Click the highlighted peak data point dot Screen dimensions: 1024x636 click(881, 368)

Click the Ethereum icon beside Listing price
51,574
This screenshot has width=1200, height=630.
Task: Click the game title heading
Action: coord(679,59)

...

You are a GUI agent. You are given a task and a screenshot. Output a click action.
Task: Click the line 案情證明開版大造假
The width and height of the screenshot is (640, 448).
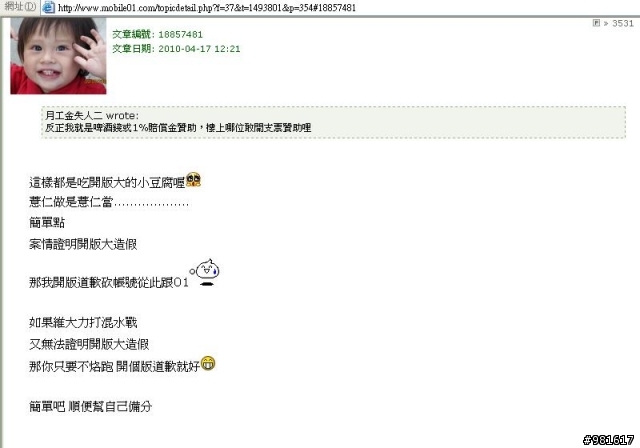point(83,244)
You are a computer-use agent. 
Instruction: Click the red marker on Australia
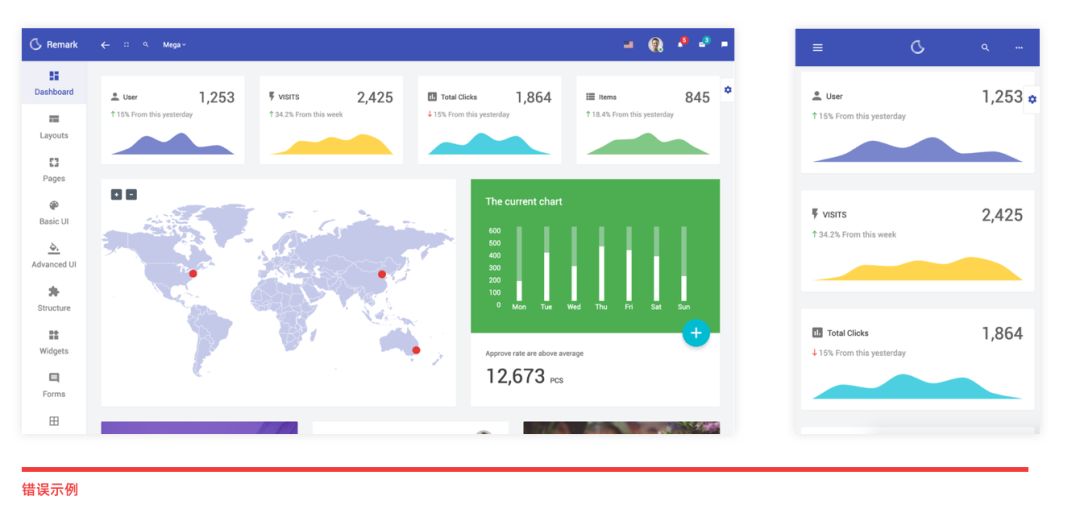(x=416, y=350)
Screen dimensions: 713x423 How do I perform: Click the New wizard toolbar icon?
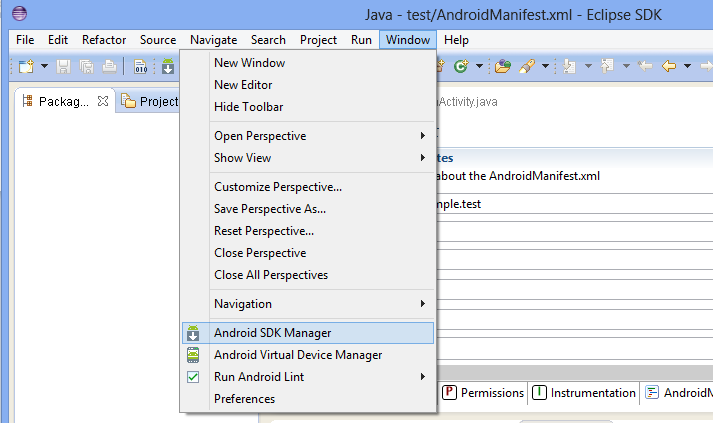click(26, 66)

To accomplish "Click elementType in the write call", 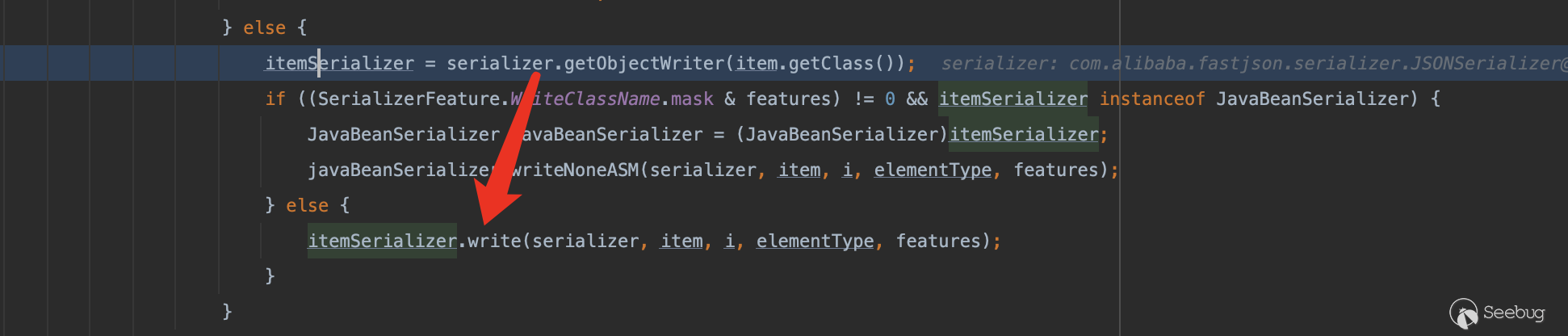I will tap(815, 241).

--

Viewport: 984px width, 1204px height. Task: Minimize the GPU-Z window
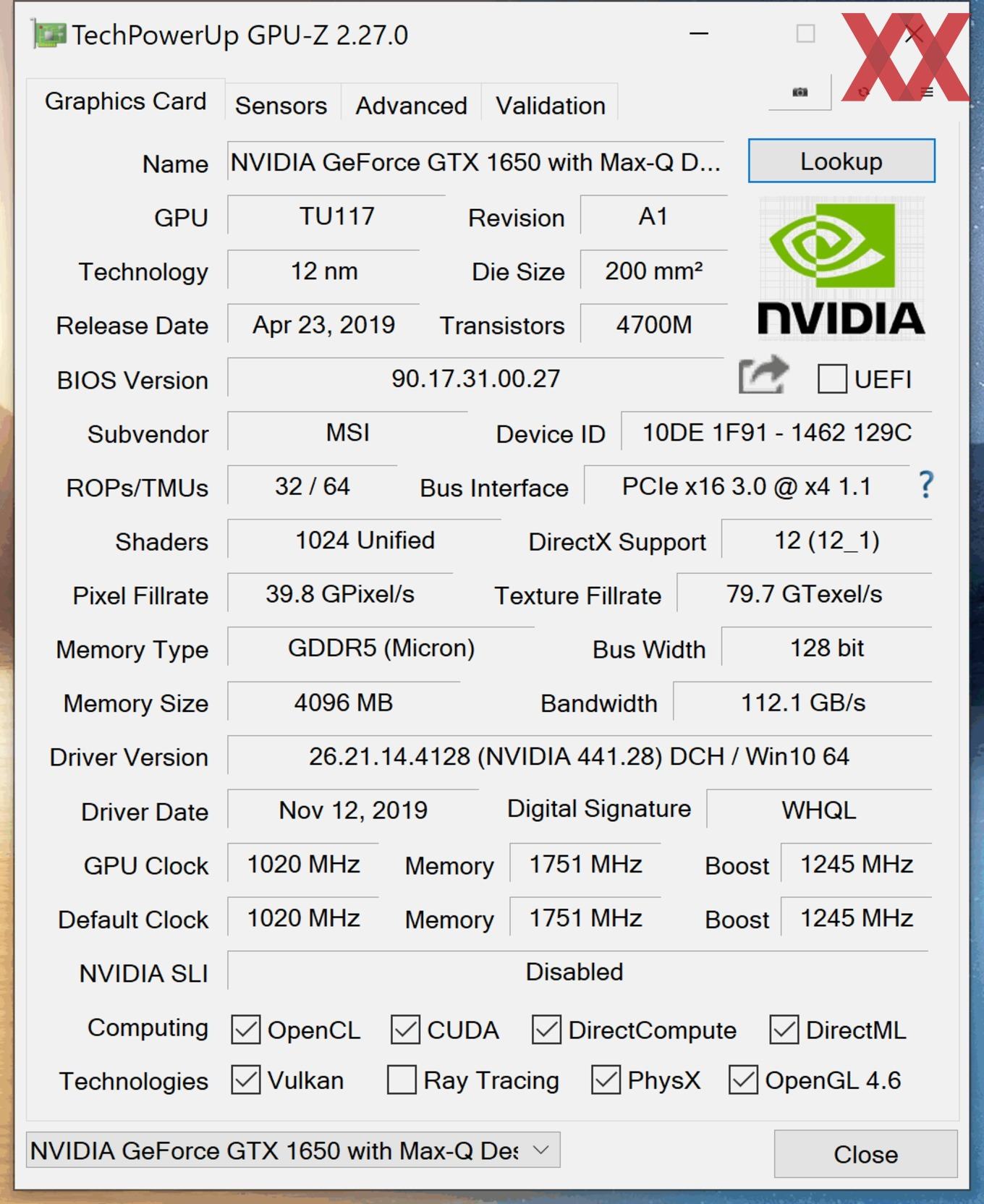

### TASK REQUIREMENTS
Find the word "agent" in the listing above. Copy each line where it appears.

### TASK OUTPUT
You are a GUI agent. You are given a task and a screenshot. Output a click action.
You are a computer-use agent. 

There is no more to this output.